*THE TASK*:
What lines in the records below include the word "computer"? Return each one.
|---|
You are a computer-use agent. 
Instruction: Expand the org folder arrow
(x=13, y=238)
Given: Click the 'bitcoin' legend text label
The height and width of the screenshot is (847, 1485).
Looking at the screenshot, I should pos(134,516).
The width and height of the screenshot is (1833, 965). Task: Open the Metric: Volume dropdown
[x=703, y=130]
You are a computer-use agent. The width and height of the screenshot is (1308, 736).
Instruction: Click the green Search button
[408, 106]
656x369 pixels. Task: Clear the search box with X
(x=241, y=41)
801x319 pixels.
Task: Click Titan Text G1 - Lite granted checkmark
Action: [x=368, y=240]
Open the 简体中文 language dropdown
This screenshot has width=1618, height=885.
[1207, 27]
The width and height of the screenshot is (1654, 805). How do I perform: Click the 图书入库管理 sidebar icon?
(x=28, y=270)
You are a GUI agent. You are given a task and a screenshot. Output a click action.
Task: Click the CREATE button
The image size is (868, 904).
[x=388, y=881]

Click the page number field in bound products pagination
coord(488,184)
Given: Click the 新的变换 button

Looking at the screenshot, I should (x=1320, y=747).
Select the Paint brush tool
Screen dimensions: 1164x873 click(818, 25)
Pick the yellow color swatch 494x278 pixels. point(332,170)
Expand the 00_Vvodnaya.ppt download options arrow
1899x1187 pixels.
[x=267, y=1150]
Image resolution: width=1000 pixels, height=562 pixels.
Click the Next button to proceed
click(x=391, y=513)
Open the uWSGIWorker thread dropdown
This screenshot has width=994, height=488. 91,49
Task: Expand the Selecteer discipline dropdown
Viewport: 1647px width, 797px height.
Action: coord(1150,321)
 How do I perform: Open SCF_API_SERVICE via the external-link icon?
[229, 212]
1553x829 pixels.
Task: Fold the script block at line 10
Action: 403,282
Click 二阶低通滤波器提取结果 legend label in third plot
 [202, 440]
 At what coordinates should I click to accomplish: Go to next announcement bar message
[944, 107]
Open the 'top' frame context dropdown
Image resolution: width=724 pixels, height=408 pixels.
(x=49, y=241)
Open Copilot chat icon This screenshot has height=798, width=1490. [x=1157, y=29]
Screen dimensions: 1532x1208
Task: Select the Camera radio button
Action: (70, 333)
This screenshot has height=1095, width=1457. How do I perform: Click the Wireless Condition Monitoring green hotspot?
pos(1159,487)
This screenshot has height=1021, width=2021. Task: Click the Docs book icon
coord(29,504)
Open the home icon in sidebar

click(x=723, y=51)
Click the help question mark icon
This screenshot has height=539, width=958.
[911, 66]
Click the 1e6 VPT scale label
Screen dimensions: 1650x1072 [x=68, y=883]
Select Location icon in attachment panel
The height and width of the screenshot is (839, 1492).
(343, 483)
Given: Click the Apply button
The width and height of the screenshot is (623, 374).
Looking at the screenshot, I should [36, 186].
|---|
*OUTPUT*:
You are a computer-use agent. 
You are a computer-use agent. The width and height of the screenshot is (1308, 736).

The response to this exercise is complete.